Background Injuries caused by motorcycle crashes are one of the major public health burdens leading to high mortality, functional disability.

Aims This study aimed to measure the protective effect of motorcycle helmet use on mortality and intracranial injury and to compare the preventive effect in drivers and passengers.

Methods This is a cross-sessional study based on the Emergency Department(ED)–based Injury In-depth Surveillance (EDIIS) database from 23 EDs in Korea. All of trauma patients injured in motorcycle crashes between January 1, 2013 and December 31, 2016 were eligible, excluding cases with unknown helmet use and outcomes. The primary and secondary outcomes were and in-hospital mortality and intracranial injury. Using interaction models, we compared the protective effect of helmet use on outcomes across driving status (driver and passenger)

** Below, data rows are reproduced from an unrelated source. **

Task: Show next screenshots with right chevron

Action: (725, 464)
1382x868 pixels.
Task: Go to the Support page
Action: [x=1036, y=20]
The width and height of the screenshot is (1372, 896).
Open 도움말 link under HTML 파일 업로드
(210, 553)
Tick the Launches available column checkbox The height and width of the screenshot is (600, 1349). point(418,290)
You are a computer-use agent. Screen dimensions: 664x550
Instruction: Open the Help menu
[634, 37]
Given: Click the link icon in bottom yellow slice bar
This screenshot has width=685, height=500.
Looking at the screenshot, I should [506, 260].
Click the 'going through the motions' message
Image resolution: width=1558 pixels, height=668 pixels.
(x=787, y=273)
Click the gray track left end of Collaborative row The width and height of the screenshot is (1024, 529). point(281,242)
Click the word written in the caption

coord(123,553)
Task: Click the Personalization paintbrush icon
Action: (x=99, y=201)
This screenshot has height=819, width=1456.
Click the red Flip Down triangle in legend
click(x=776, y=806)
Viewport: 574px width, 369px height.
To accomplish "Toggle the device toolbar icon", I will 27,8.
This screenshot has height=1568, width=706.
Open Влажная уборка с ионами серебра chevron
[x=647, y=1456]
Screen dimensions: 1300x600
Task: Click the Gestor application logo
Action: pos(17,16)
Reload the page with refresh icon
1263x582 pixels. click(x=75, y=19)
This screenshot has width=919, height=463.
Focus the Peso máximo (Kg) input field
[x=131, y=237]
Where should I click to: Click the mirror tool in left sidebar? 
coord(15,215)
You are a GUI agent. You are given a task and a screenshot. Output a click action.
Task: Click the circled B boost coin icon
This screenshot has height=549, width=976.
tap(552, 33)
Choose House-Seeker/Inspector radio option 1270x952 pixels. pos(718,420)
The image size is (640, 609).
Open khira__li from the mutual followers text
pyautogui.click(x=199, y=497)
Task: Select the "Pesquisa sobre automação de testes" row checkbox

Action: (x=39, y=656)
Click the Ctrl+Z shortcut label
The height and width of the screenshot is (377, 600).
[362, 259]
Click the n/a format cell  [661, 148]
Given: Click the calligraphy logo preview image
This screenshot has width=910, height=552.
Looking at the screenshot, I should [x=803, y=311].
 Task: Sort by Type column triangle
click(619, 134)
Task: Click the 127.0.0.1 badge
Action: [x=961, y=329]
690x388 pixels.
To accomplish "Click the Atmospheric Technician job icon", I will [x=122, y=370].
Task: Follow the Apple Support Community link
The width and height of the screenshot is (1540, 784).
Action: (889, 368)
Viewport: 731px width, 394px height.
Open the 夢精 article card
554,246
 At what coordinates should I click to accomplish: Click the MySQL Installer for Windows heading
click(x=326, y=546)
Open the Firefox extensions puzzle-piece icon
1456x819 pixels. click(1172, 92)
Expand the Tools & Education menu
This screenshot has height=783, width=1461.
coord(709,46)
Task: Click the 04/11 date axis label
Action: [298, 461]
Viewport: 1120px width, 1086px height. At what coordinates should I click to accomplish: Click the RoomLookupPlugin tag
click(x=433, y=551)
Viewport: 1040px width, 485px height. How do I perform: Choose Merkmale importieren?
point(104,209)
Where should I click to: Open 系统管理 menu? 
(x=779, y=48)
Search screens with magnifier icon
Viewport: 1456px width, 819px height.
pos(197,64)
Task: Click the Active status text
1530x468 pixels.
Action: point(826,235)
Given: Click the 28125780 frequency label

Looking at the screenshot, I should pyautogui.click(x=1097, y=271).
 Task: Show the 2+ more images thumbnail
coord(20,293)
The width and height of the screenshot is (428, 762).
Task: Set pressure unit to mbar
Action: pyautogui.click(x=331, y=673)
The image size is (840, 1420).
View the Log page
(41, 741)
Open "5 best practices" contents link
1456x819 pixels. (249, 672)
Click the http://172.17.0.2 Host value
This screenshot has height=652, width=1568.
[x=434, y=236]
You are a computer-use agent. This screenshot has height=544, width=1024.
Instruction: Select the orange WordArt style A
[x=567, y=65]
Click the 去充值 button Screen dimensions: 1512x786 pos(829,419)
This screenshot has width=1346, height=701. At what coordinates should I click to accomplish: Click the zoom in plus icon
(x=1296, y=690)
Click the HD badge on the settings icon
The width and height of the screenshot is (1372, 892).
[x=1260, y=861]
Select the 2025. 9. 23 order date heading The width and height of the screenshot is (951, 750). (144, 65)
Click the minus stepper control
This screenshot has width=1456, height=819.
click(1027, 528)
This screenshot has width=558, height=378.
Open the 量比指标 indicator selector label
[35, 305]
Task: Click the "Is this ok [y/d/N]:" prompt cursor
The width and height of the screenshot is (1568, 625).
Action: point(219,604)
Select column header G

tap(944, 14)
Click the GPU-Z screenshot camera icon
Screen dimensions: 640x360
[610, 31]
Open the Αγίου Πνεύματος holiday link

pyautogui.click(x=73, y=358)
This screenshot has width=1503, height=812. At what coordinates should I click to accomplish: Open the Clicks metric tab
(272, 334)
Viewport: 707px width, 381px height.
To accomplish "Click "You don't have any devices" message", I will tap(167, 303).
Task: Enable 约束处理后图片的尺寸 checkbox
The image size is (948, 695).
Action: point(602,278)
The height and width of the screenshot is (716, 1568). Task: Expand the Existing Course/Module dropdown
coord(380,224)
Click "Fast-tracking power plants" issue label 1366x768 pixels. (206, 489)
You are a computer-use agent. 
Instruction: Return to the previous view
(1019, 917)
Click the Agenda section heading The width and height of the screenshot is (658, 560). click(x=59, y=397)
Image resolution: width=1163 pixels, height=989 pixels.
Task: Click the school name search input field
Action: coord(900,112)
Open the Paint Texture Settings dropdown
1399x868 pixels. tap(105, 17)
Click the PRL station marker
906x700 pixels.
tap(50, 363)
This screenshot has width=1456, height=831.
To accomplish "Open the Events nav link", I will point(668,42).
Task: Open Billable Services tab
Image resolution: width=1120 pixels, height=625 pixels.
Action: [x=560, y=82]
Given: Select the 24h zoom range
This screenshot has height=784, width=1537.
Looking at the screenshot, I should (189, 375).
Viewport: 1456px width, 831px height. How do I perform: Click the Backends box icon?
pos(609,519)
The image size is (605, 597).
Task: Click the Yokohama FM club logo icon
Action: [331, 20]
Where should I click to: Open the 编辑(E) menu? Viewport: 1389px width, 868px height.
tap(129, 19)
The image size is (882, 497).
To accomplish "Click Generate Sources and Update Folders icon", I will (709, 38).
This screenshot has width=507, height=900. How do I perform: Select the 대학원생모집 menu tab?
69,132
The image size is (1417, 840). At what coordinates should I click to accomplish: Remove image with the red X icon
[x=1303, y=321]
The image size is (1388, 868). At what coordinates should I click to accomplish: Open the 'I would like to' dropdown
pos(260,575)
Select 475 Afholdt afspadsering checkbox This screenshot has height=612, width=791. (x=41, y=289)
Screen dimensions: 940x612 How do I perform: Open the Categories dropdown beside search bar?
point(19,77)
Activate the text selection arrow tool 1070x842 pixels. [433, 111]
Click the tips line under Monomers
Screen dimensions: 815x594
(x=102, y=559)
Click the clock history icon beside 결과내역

Results Among 17 791 eligible patients, 10 668 (60.0%) patients were wearing helmets at the time of the crash, 2128 (12.0%) patients had intracranial injuries and 331 (1.9%) patients had in-hospital death. 16 381 (92.1%) patients were drivers and 1410 (7.9%) patients were passengers. 62.6% in drivers and 29.1% in passengers were wearing helmets at the time of the crash. Compared to un-helmeted group, the helmeted group was less likely to have in-hospital mortality (1.0% vs 3.2%, AOR: 0.29 (0.22–0.37))and intracranial injury(8.0% vs 17.9%, AOR: 0.43 (0.39–0.48)). In the interaction model, there was a significant preventive effect of helmet use on in-hospital mortality in driver(AOR: 0.26 (0.21–0.34)) but not in passengers(AOR: 1.32 (0.52–3.35). AORs (95% CIs) of helmet use for intracranial injury were 0.42 (0.38–0.47) in drivers and 0.61 (0.41–0.90) in passengers, respectively.

Discussion and conclusions Wearing helmets in motorcycle crashes reduced in-hospital mortality and intracranial injuries. There was a significant preventive effect of helmet use on in-hospital mortality in driver but not in passengers. The preventive effect of motorcycle helmet use on intracranial injury was stronger in drivers than in passengers.